Traditional stage sets involve scenery painted on wood and canvas flats. Some sets are more complex with detailed structures on various levels. One famous play has an elaborate set that shows the stage from the front in one-act and from the back side in the second act. And one play involves a real helicopter landing on the stage.
Those spectacular effects are fun and they can bring in crowds of people willing to pay big bucks for tickets. But they also cost staggering amounts of money to create. Your local church or school auditorium probably does not have a big enough hole in the roof to let a hovering helicopter in any way.
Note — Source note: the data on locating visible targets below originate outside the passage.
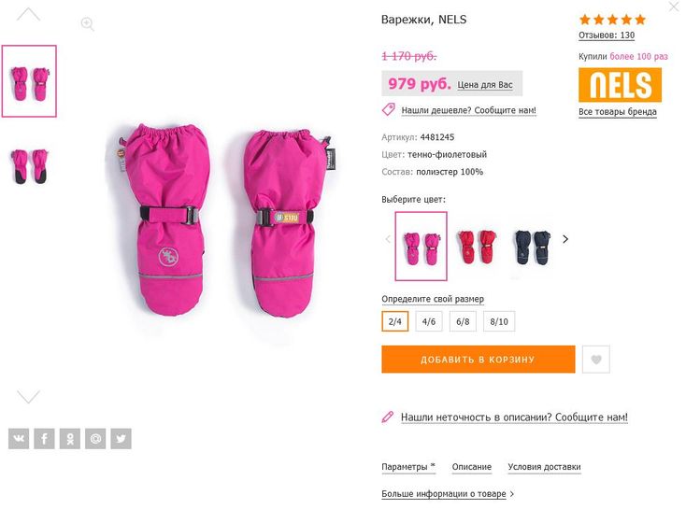This screenshot has height=523, width=686.
Task: Share via Mail.ru @ icon
Action: [95, 439]
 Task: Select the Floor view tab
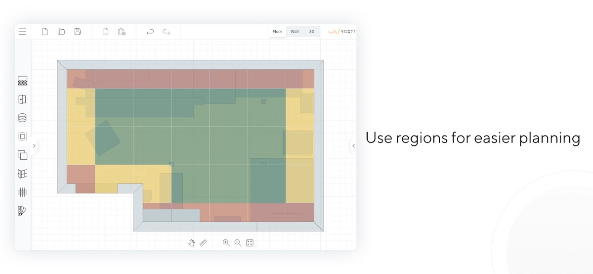(277, 32)
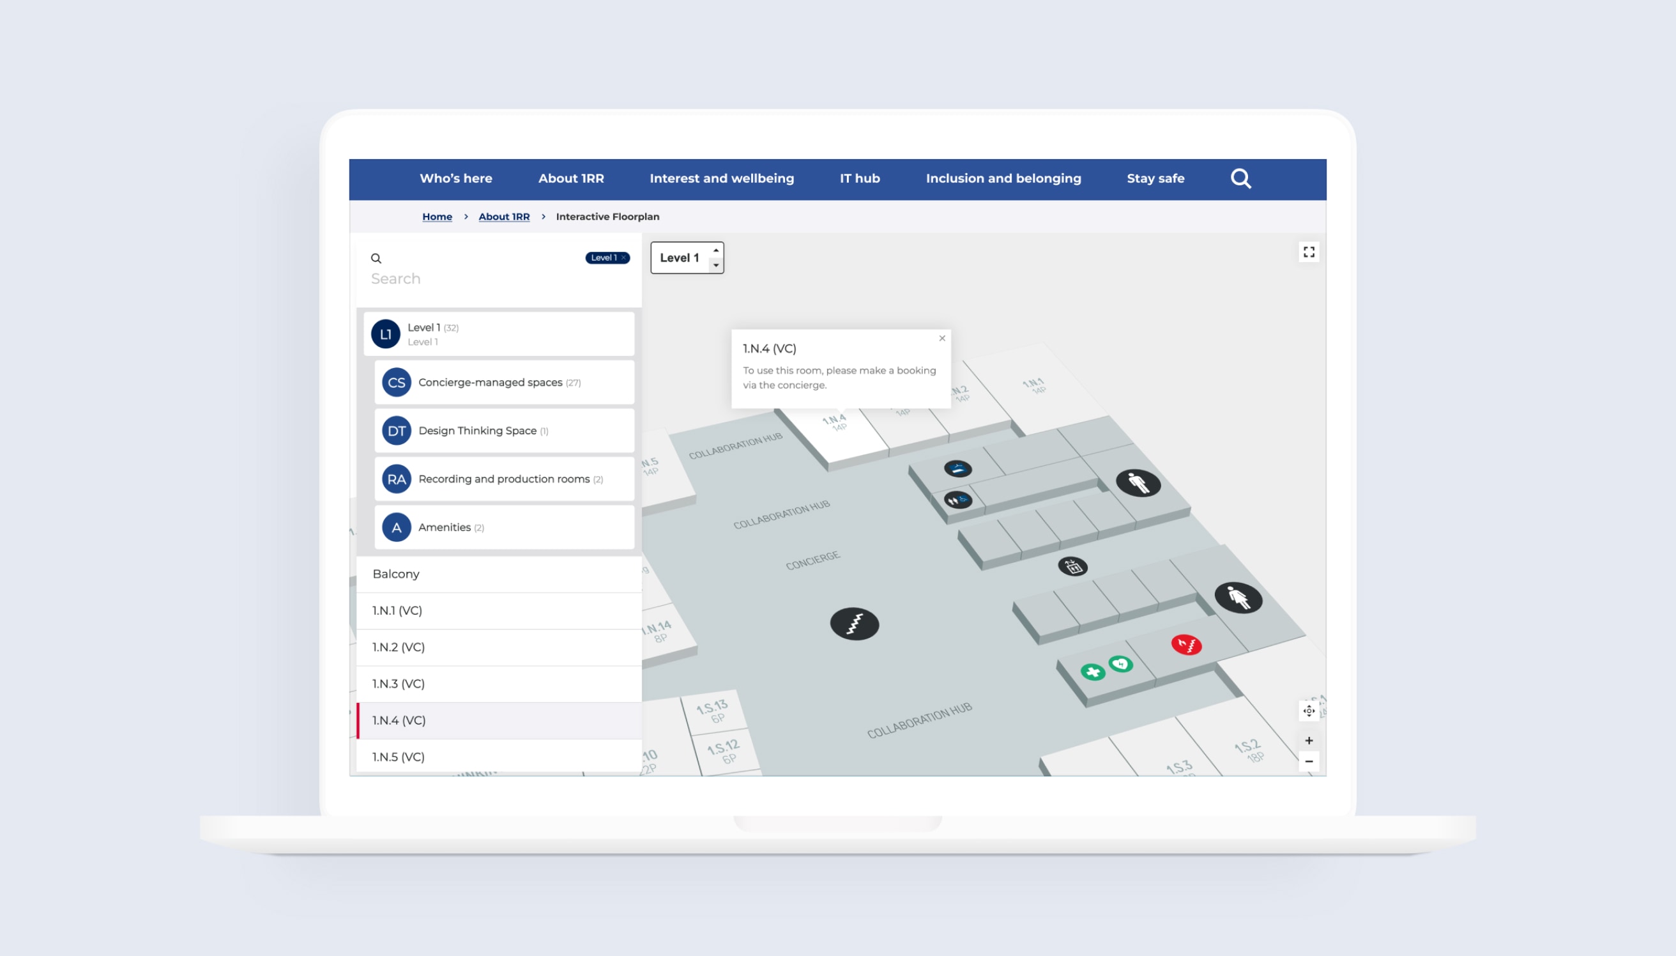Click the search magnifier icon in top navbar
Image resolution: width=1676 pixels, height=956 pixels.
1241,179
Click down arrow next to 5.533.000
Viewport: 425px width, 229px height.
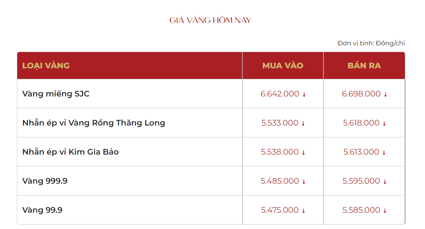tap(303, 124)
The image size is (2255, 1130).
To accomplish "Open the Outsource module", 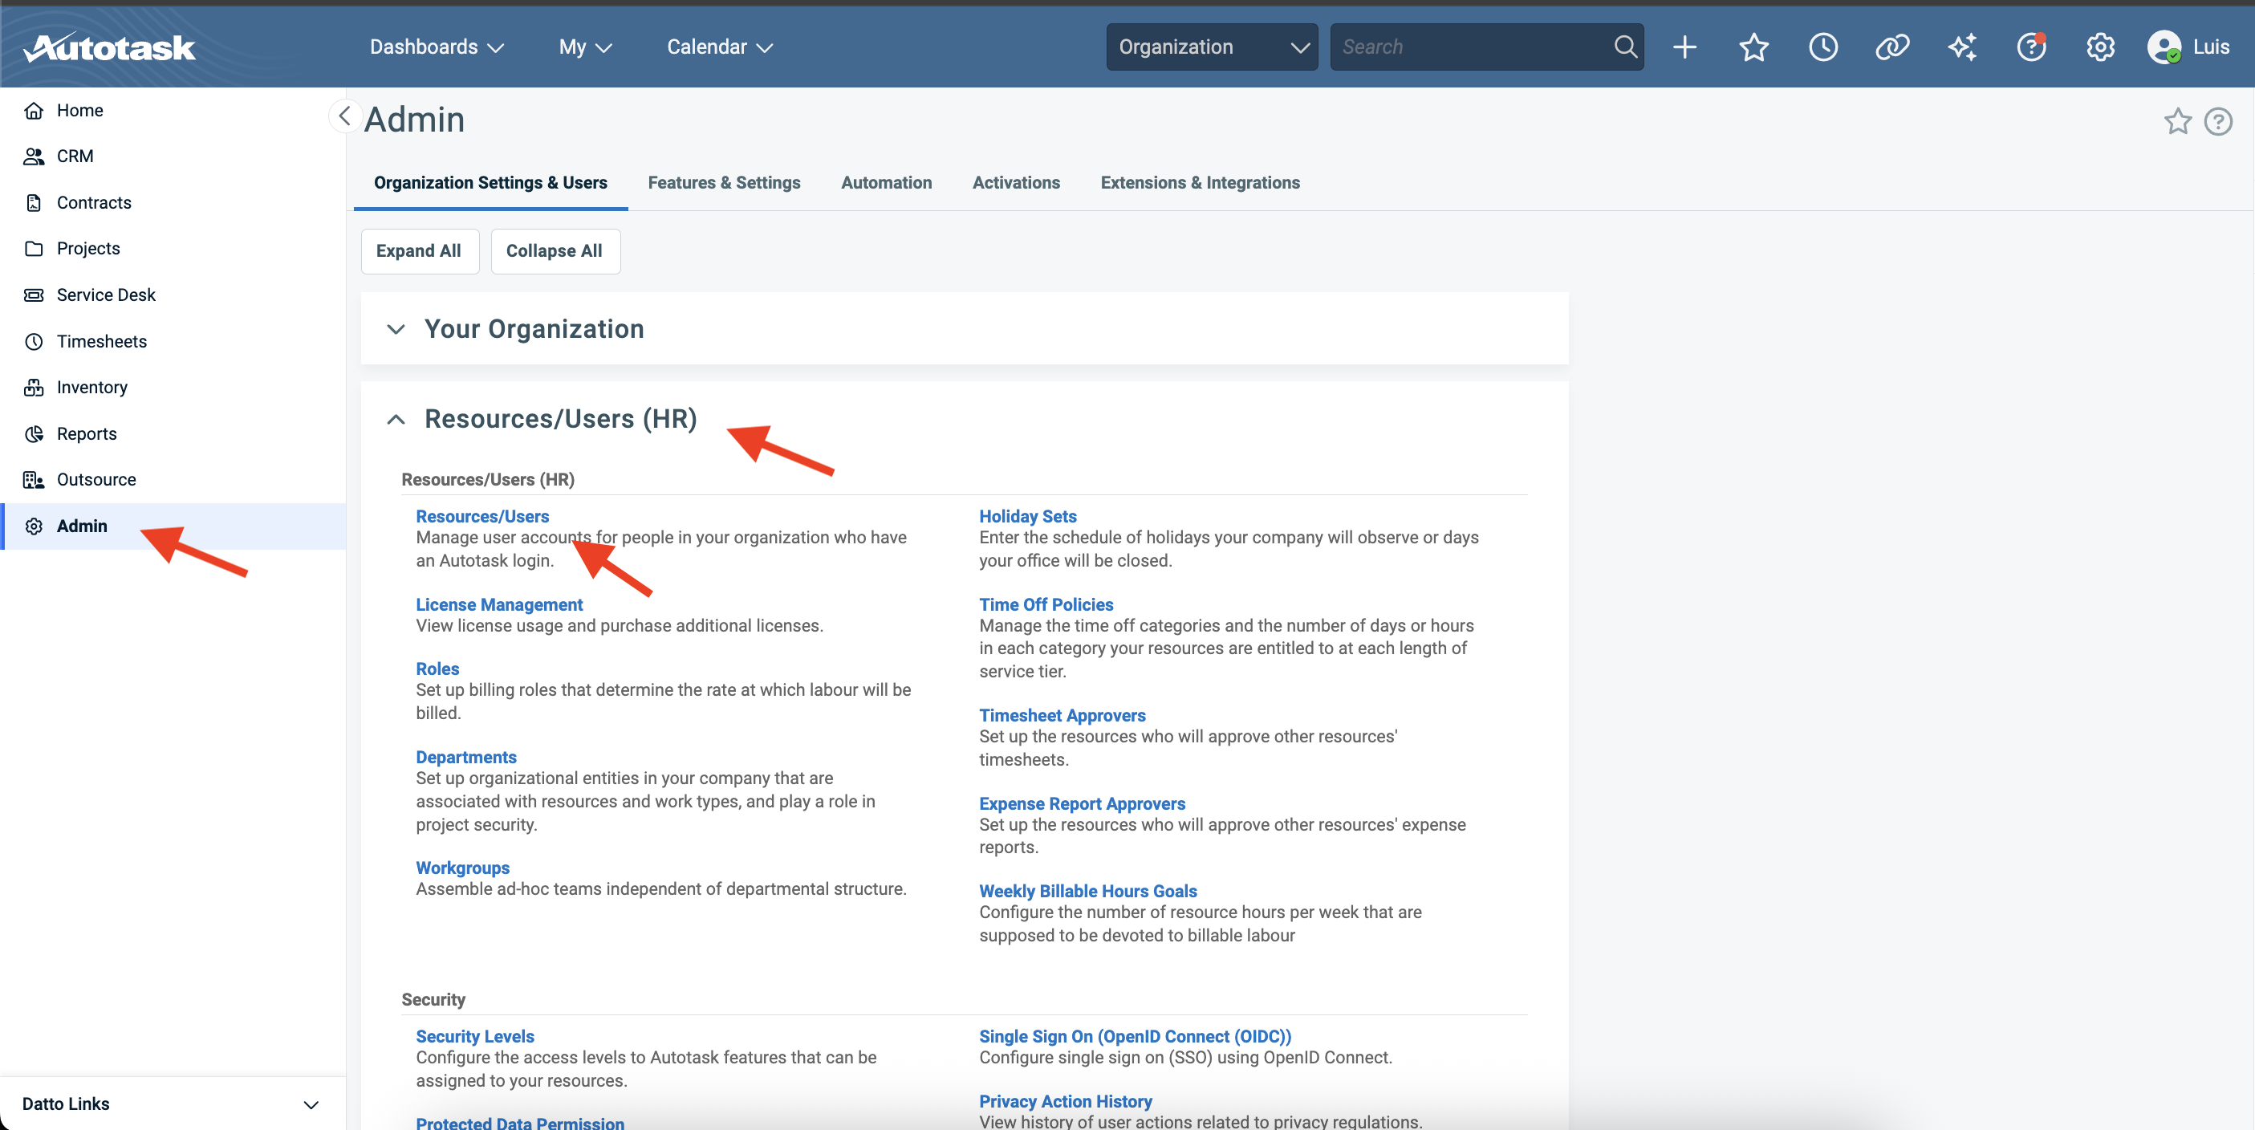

For community theater it's better if everyone puts their creative minds to work thinking of ways to do more with less.
In a stage play the sets just have to suggest the location and maybe the mood of the scene. A single table and chair can be a cafe. The same table and a few more chairs can be a dining room, the scene of a poker game, an office or the cock pit of a time travel machine.
You can use indoor privacy screens for walls. You see them in old movies a lot, those things that have several panels that fold like an accordion. They are easy to move, you can hang pictures and other significant items on them and you can have different scenery on the front and back sides. You don't even need real furniture. Amazing things can be done with sturdy wooden boxes. They can be arranged and stacked to represent chairs, tables, cars, beds, Doric columns or castle ramparts.
One clever set designer stacked and secured large appliance boxes on top of each other. She then painted a different bit of scenery on each of the four sides. A member of the cast or crew just had to turn the boxes around to show the audience whether they were in the castle, the forest, the cottage or the witch's house.
A recent production used one very large wooden box to represent the hospital bed, the mountain, the desk and the row of sinks in the men's room where the men washed their hands. The only other set pieces were two chairs that stood beside the bed or the desk or became the waiting room. The audience had no trouble knowing where the action was taking place because the action and the dialogue told them.